RALEIGH, N.C. – North Carolina farmworkers and a coalition of civil rights groups filed a federal lawsuit today challenging a state law that guts the ability of farmworkers to organize and make collective bargaining agreements with employers.
The lawsuit argues that the North Carolina Farm Act of 2017 impedes farmworkers’ First Amendment right to participate in unions, and asserts that the law is discriminatory, as more than 90 percent of the state’s agricultural workers are Latino. The Supreme Court has repeatedly affirmed that the government cannot impose special burdens on expressive associations such as unions.
The lawsuit was brought on behalf of the only farmworkers’ union in the state — the Farm Labor Organizing Committee (FLOC) — and two individual farmworkers. It was filed by the Southern Poverty Law Center (SPLC), the American Civil Liberties Union (ACLU), the North Carolina Justice Center, and the Law Offices of Robert J. Willis. The groups are asking the court to block implementation of the law as the challenge proceeds.
“Politicians that are also growers shouldn’t pass self-serving laws simply because they don’t want their workers to unionize. With the continuation of Jim Crow-era laws that aim to stop a now almost entirely Latino workforce from organizing, this is an affront to freedom of association and smacks of racism. Companies like Reynolds American should be embarrassed that growers in their supply chains are attacking the very farmworkers who make their companies’ wealth,” said FLOC President Baldemar Velasquez.
More than 100,000 farmworkers provide labor to North Carolina farms, helping to generate more than $12 billion for the state economy. The vast majority are Latinos and work seasonally, many under temporary H2A visas.
The law bars farmworker unions from entering into agreements with employers to have union dues transferred from paychecks — even if the union members want it, and even if the employer agrees to the arrangement. Because North Carolina is a so-called “right-to-work” state, dues deductions can only occur when individual workers choose to have dues deducted. Many of FLOC’s members are guest-workers who lack ready access to U.S. bank accounts, credit cards and other means of making regular union dues payments, and they therefore rely on dues transfer arrangements to pay their union dues. If those arrangements become invalid, the union will be required to divert most of its limited resources to collecting dues individually from each worker.
The law also prohibits agricultural producers from signing any agreement with a union relating to a lawsuit, such as a settlement in which an employer agrees to recognize a union, or a collective bargaining agreement that includes a promise not to sue. FLOC has used such voluntary agreements with employers to secure critical improvements in working conditions at farms, such as higher wages and an end to exploitative recruitment fees and blacklisting. In addition, FLOC has successfully challenged tobacco giants, such as Reynolds American, Inc. to acknowledge their responsibility for the conditions workers face in their supply chains. The new law introduces major obstacles to FLOC’s ability to renew its existing agreements and pursue more in the future.

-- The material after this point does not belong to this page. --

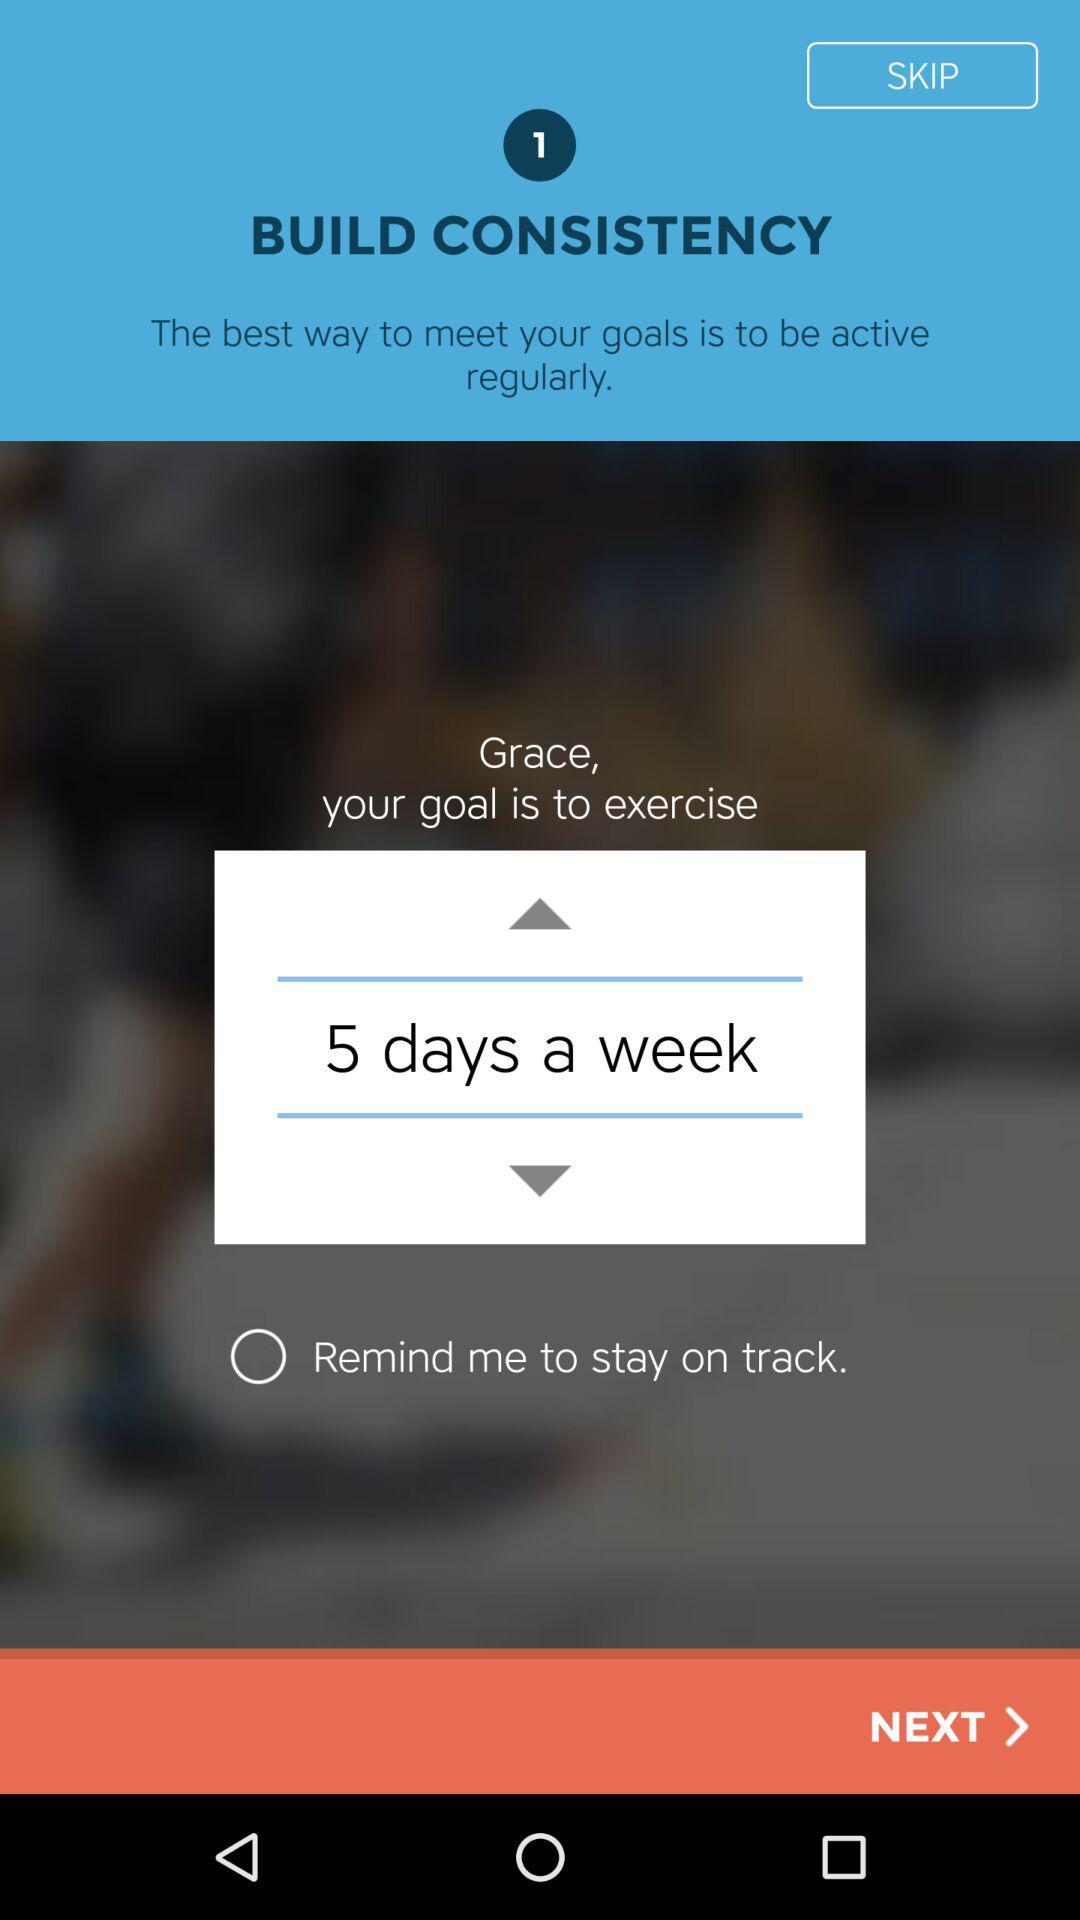 Image resolution: width=1080 pixels, height=1920 pixels. What do you see at coordinates (922, 75) in the screenshot?
I see `skip` at bounding box center [922, 75].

The groups are asking the court to declare the law unconstitutional under the First and Fourteenth amendments. They are also asking the court to grant preliminary and permanent injunctions, restraining state officials from enforcing the law.
The law’s primary sponsor was State Sen. Brent Jackson, who owns Jackson Farming Company and was recently sued for wage theft by Latino farmworkers who were helped by FLOC. State Rep. Jimmy Dixon, an owner of Jimmy Dixon farm in Duplin County, was the only legislator to speak in favor of the anti-worker provisions in the bill on the House floor. He said the law was necessary because “there seems to be a growing wave of folks that are interested in farm labor.”
The groups had these comments:
Brian Hauss, a staff attorney at the ACLU, said: “The Constitution protects all expressive associations, including labor unions. The practice of people banding together to achieve a common goal is a fundamental part of American democracy. North Carolina’s law imposes draconian burdens on FLOC’s ability to associate with its members and advocate for their interests, in direct violation of the First Amendment.”
Clermont Ripley, a staff attorney with the NC Justice Center’s Workers’ Rights Project, said: “Farmworkers are among the lowest paid and most vulnerable workers in the state. They arguably need a union more than anyone else. In passing the Farm Act, our legislature – staunchly opposed to organized labor and unquestioningly deferential to the interests of big business – has further weakened the ability of farmworkers to protect themselves from unscrupulous employers.”
Kristi Graunke, senior supervising attorney at the SPLC said: “Farmworkers provide indispensable labor to North Carolina’s economy. In exchange for their sacrifices and hard work, the legislature has repaid them with suppression of their constitutional rights. They deserve fair compensation, humane working conditions, and the ability to remedy grievances through collective bargaining. This law swings open the door for worker abuse on every farm across the state.”